Request for comment: Making PEP for NOSQL databases

malemburg · April 5, 2022, 9:17am

Developing such a PEP without user feedback certainly won’t lead anywhere. I just feel that shooting down the effort at the “how to get started” point is not a good idea, since it does have merits.

matteoguadrini · April 5, 2022, 9:39am

I agree with everyone! I have been working with NoSQL for about three years and in python about 15 years. I don’t have the same experience with NoSQL. I made this proposal because I noticed some similarities and applying them with the existing libraries, I noticed that I could develop only one model for all the databases.

I started with an api decorator that wraps classes already written by library makers by mapping only the API names above. Later, I wrote the API compliant classes.

And here is my proposal. In the build section of the docs, I built (and I use it in the development environment) a simple library for CouchDB (there is no official one) and it works well respecting the API.

The only problem I see is that I don’t know of any official library developers. Here I ask some of you for help.
This morning I wrote and posted on the official CouchDB slack (also in the user mailing list) this thread. But I only know this …

malemburg · April 5, 2022, 4:15pm

The packages on PyPI usually have contact emails for the packages. That’s a good start. You could invite them to this Discourse topic or open a new one. If you want to have a little more privacy, you could also ask for creation of a SIG mailing list, e.g. nosql-sig@python.org, and then discuss there before coming back here.

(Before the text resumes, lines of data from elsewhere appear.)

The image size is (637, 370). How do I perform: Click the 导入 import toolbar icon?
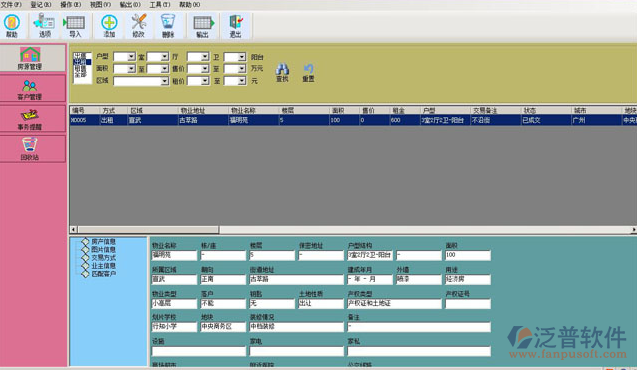[x=74, y=26]
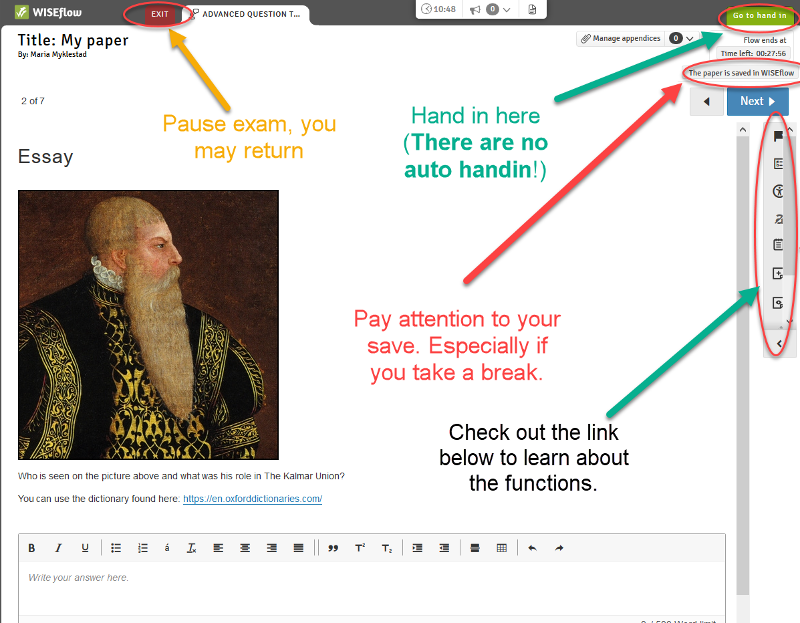Toggle center text alignment
The image size is (800, 623).
point(245,547)
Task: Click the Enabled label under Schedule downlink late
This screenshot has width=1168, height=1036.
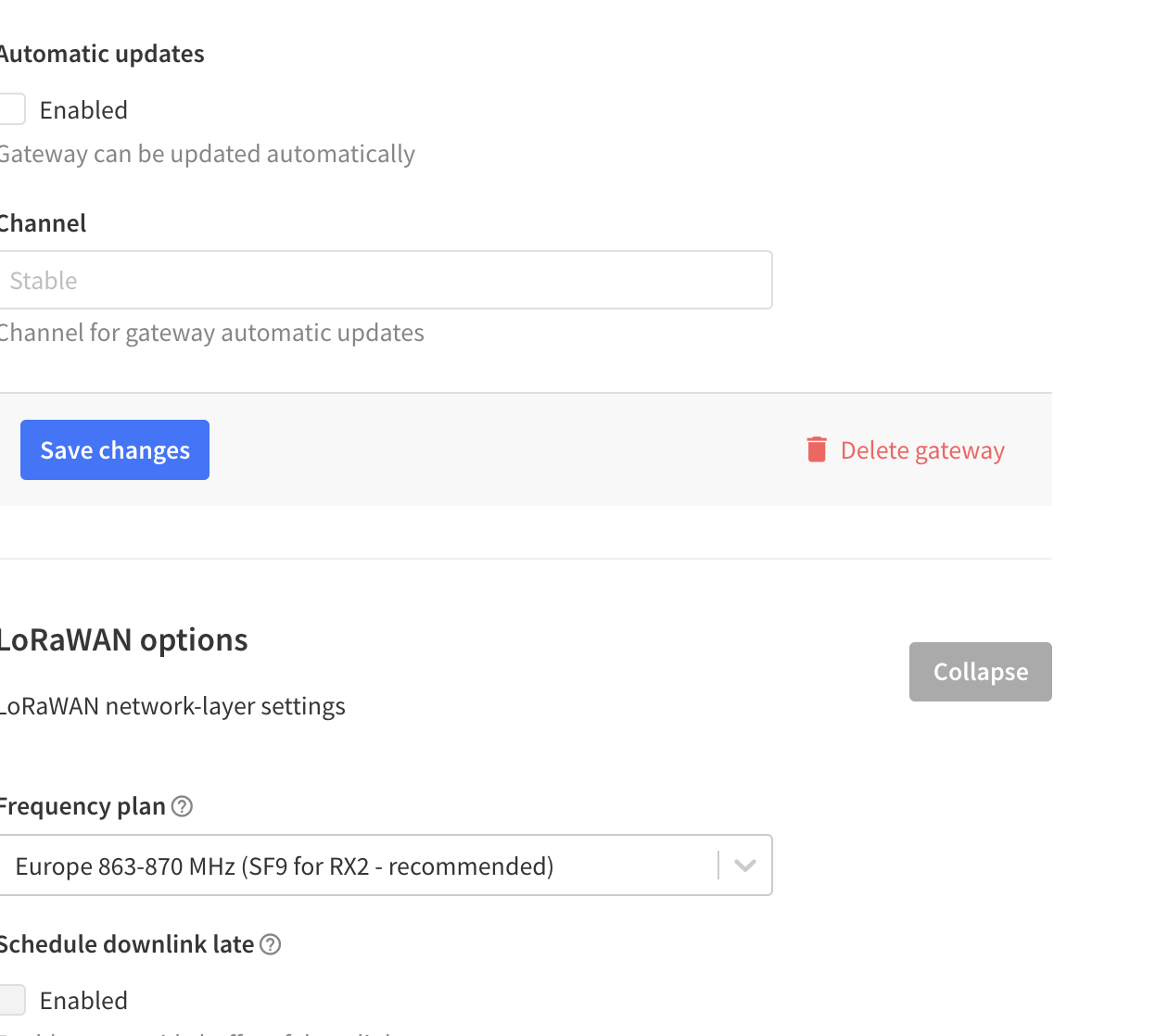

matteoguadrini · April 5, 2022, 5:05pm

OK thank you. I will try to involve the various development teams of the various libraries starting from pypi. Maybe, before I create a special mailing list, I will try to involve them in this discussion. We’ll see.

blink1073 · April 5, 2022, 8:52pm

Hey all, I’m one of the maintainers of PyMongo. We’re certainly interested in being involved in the discussion. I’ve opened https://jira.mongodb.org/browse/PYTHON-3211 to help coordinate.

malemburg · April 6, 2022, 3:58pm

Something you may also want to do it look into how Python BI tools handle interfacing to NoSQL databases.

The interesting part here is that the BI tools can interface to SQL databases as well, so they also address the important aspect of bridging between the two worlds.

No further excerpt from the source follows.